Imperfection as feedback, not failure:
Every misstep or less-than-perfect moment offers useful information and valuable insight – a clue about what to adjust next time. Research suggests that people who believe their abilities can grow are more likely to engage with feedback and make stronger post-error adjustments, leading to deeper learning over time. In other words, mistakes aren’t proof you’re not ready; they’re part of how you learn.
Small steps, lasting change:
Meaningful change rarely happens in big leaps. It’s built through small, consistent actions – the daily decisions to show up, reflect, and keep going. Each imperfect step reinforces confidence and progress.
From Self-Criticism to Self-Compassion
Most healthcare professionals know that inner critic – the voice that says, “You should’ve known that,” or “You’re not ready yet.” It means well, trying to keep you safe from mistakes. But it keeps you stuck.

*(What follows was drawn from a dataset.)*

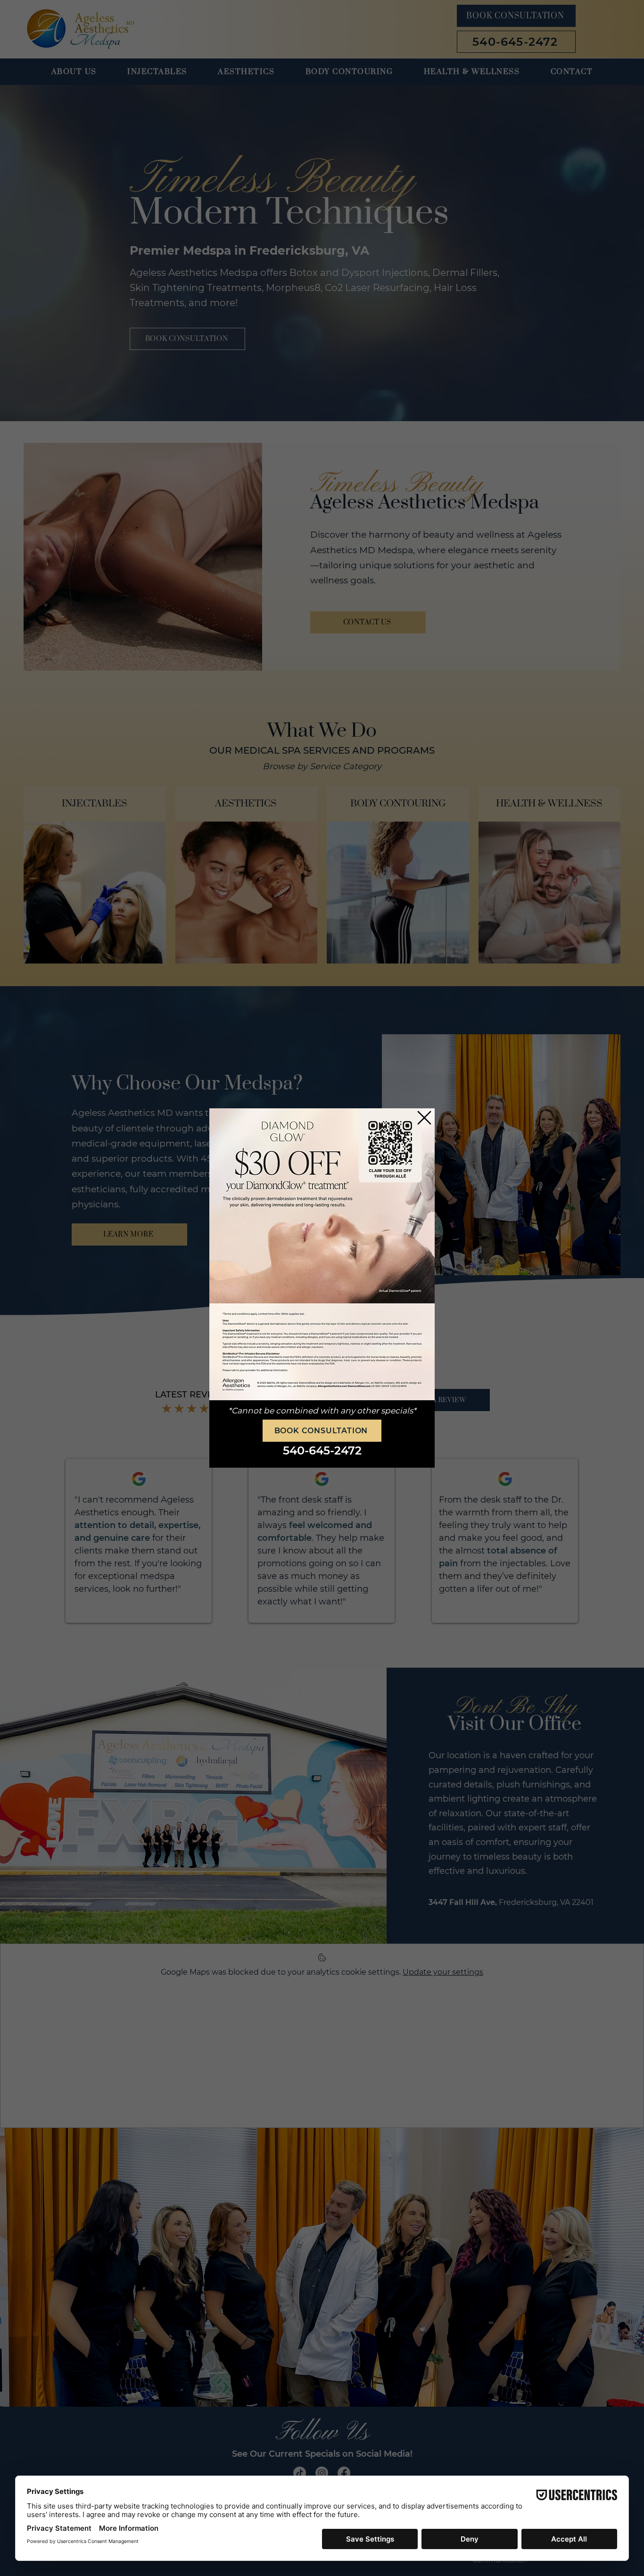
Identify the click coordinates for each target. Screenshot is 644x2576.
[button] (424, 1118)
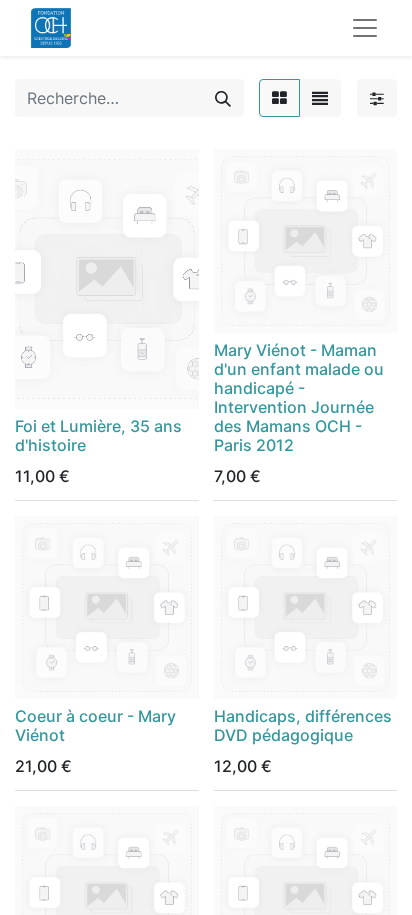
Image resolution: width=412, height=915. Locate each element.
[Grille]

Kristin Neff’s research shows that self-compassion has three components: being kind to yourself instead of harsh, recognising that everyone struggles at times, and noticing your thoughts and emotions without getting caught up in them.
Self-compassion doesn’t mean lowering your standards. It means recognising that imperfection is part of the growth process – not a personal flaw.
Try reframing your inner voice with these subtle resets:
“I’m still figuring this out.”
“Progress over perfection.”
“It’s okay to not have all the answers yet.”
Self-compassion isn’t a 'nice to have'. It’s a practical way to stay grounded and sustain yourself in demanding work.
Practical Steps: Moving from The Sidelines to The Arena
Here are five small, doable ways to begin:
Start small:
Offer to present a short update or mentor a colleague. Small acts of visibility build confidence for larger roles later.Reframe mistakes:
Replace “Why did I mess that up?” with “What did this teach me?”
Treating errors as learning data improves performance and reduces burnout.Celebrate micro-bravery:
Notice when you do something new or uncomfortable. These 'micro-acts' of courage build confidence over time.Seek feedback:
Ask a trusted mentor or colleague: “What’s one thing I could do differently next time?” Treat feedback as data, not judgment.Find your allies:
Surround yourself with people who value authenticity and progress over polish. Growth is contagious – spend time with others who are practising it too.
Each step builds the next. You don’t need to wait for readiness; you create it by showing up.
The Freedom on the Other Side of Imperfection
Stepping into the arena doesn’t erase fear – it reshapes it. That flutter of nerves before you speak up or share your work is simply energy reminding you that what you’re doing matters.
With every imperfect attempt, confidence grows – not because everything goes right, but because you learn you can handle what doesn’t. Action builds evidence, and evidence builds belief.
The readiness we crave doesn’t come first. It comes from doing, trying, and learning in motion.
Perfectionism promises safety, but it also keeps you confined. The arena, messy as it is, offers something far richer: freedom.
Freedom to be human. To grow. To lead. To contribute in ways that matter.
This week, choose one small way to step off the sidelines, into the arena – not perfectly, but honestly, and wholeheartedly.